Monday, May 11, 2015

Snellen, you magnificent B A S T...

Time to go to the eye doctor for a checkup!

I like my eye doctor, and my vision is healthy, and his office is pleasant, and I don't need new glasses so it's not very expensive, but I always go for an exam with a little trepidation. Could it be the terrifying brochures?

Could it be the horrifying Jack Kirbyesque exam equipment?

Or is it that puff of air for the glaucoma exam that you know is coming and you know is coming and this time you are NOT going to blink you're NOT you're AUGH I BLINKED

No, I think it's that I always feel like I'm failing when I get whipped by the Snellen Chart.

Herman Snellen of the Netherlands was not the first to come up with standardized charts to test visual acuity, but his (begun c. 1860) have been the most enduring. In America, we're used to seeing (or at least seeing part of!) this:

My doctor, like most these days, uses letters displayed on a screen at different sizes for the test, but it's still Snellen through and through.

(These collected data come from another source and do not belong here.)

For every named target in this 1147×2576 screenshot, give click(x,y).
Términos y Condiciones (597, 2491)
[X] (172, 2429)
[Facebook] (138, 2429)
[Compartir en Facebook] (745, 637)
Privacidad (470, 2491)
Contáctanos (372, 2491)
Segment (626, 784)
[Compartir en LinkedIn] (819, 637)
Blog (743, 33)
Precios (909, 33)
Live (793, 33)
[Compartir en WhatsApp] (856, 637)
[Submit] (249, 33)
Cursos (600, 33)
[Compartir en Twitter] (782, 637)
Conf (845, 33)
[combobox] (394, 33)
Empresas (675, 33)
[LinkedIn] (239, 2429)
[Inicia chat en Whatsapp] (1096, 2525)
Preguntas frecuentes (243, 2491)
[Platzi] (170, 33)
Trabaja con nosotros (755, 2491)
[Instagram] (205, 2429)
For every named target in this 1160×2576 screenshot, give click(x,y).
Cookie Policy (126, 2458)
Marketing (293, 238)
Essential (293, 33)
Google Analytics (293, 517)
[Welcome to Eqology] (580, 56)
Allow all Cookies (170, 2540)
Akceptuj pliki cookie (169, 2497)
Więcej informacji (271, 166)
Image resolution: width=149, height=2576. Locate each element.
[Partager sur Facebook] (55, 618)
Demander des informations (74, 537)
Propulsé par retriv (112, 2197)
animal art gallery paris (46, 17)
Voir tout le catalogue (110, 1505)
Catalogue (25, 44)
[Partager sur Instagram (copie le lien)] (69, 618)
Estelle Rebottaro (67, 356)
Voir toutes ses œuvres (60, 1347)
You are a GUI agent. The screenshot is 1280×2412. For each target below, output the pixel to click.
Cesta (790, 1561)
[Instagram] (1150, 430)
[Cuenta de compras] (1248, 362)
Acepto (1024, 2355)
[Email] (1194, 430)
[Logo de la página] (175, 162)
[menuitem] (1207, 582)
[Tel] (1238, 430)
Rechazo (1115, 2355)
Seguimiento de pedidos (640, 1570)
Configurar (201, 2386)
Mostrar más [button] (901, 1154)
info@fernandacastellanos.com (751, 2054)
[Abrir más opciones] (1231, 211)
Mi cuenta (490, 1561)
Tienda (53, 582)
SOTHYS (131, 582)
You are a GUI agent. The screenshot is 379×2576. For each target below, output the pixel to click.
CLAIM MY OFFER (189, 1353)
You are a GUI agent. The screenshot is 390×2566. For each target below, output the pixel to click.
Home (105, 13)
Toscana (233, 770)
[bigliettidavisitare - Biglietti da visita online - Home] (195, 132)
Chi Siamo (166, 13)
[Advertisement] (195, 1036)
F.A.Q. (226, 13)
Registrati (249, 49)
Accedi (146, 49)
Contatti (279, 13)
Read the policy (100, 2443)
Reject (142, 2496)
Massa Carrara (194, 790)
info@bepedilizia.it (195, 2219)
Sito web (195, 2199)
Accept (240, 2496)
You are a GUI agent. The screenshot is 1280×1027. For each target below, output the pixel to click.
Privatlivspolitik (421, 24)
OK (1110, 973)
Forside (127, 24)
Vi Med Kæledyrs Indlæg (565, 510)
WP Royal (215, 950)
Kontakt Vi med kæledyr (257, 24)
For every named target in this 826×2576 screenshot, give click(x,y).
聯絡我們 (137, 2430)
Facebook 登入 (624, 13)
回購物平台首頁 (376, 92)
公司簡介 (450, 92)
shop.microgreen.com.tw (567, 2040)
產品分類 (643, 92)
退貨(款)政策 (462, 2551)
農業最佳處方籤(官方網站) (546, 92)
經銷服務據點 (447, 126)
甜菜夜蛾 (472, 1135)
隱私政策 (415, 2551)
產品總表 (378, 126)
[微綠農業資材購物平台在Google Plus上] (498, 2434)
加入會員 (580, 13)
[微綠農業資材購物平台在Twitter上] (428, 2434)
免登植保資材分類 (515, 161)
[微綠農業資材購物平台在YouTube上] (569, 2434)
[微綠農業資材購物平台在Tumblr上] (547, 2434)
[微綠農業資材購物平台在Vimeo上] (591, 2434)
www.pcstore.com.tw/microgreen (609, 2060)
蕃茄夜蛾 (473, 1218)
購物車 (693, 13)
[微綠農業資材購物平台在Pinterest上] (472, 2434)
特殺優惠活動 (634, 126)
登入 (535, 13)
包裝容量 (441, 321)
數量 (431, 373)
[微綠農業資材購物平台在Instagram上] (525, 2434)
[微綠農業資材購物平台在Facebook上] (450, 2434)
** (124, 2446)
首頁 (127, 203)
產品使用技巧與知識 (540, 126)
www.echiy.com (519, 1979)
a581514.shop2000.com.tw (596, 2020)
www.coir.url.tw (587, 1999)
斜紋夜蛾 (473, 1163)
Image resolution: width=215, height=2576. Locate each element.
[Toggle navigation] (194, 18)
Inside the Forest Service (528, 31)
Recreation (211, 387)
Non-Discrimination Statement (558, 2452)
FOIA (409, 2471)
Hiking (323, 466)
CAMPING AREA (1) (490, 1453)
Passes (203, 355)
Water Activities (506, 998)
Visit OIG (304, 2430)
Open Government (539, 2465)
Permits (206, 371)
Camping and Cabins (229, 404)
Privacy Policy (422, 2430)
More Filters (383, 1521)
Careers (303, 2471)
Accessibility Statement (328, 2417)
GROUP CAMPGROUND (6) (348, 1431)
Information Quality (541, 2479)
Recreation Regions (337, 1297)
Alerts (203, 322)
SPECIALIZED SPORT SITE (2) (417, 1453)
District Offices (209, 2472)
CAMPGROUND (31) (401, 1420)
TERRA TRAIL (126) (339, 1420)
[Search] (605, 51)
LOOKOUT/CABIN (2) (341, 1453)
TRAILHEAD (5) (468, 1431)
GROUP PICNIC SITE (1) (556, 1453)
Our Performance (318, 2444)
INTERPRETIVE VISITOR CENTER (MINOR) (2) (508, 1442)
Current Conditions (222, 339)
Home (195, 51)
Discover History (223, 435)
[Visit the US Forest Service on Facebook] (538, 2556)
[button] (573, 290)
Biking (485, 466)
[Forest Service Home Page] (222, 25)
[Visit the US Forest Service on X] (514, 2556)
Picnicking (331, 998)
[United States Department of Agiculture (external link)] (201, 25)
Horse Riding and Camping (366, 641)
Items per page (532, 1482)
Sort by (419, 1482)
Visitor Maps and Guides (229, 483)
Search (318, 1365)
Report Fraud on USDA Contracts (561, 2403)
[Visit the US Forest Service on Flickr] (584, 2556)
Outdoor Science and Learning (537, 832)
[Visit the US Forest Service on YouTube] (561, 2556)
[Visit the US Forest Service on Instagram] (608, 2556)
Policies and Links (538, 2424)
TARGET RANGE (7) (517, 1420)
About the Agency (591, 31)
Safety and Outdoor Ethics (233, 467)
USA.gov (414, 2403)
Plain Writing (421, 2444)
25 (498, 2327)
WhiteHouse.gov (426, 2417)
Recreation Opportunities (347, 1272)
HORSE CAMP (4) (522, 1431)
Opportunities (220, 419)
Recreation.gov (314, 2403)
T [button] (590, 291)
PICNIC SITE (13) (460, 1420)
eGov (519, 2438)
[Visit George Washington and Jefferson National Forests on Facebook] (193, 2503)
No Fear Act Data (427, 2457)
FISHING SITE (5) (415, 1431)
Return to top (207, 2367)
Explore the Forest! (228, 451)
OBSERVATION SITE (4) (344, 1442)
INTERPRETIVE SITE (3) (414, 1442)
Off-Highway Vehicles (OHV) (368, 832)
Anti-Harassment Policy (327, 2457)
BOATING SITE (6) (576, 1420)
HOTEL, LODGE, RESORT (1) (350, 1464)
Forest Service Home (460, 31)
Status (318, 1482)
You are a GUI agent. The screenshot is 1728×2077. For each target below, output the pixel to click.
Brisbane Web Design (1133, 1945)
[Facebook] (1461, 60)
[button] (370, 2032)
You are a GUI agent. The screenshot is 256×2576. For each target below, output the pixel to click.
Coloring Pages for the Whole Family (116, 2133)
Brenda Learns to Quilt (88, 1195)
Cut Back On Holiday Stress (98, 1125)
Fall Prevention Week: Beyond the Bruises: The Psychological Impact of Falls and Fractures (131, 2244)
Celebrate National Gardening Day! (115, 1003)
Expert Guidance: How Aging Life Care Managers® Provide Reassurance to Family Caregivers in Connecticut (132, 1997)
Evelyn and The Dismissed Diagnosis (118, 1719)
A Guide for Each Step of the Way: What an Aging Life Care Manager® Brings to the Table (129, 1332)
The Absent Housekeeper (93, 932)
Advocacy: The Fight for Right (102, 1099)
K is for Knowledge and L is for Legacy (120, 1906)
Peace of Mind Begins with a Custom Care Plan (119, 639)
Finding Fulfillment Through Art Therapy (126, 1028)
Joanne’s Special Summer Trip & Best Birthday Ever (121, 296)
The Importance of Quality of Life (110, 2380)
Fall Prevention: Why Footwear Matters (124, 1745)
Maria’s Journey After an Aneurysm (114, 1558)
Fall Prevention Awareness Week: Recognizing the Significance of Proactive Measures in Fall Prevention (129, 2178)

This terror of mine goes back to my days as a student, when I was alternately smart and well-prepared or lazy and clueless---either way, I hated to fail a test.

At first the questions are easy: "E! F! P! Oh, this is a cinch! Gonna ace this one."

But then it gets tricky: "D... E... uh, F? P... O..."

And then you hit the rough sledding: "F... uh.... B? No, D! No, B! Wait--- DAMMIT! B! F, definitely F, unless it's P. (They wouldn't do an F again so quickly, would they?) L... T... um, O? C? O or C? Close enough? Are there any essay questions?"

Like a video game with ever-more-difficult boards, eventually you're going to fail. You just hope not to fail quickly. It's very discouraging, and leaves me feeling doomed.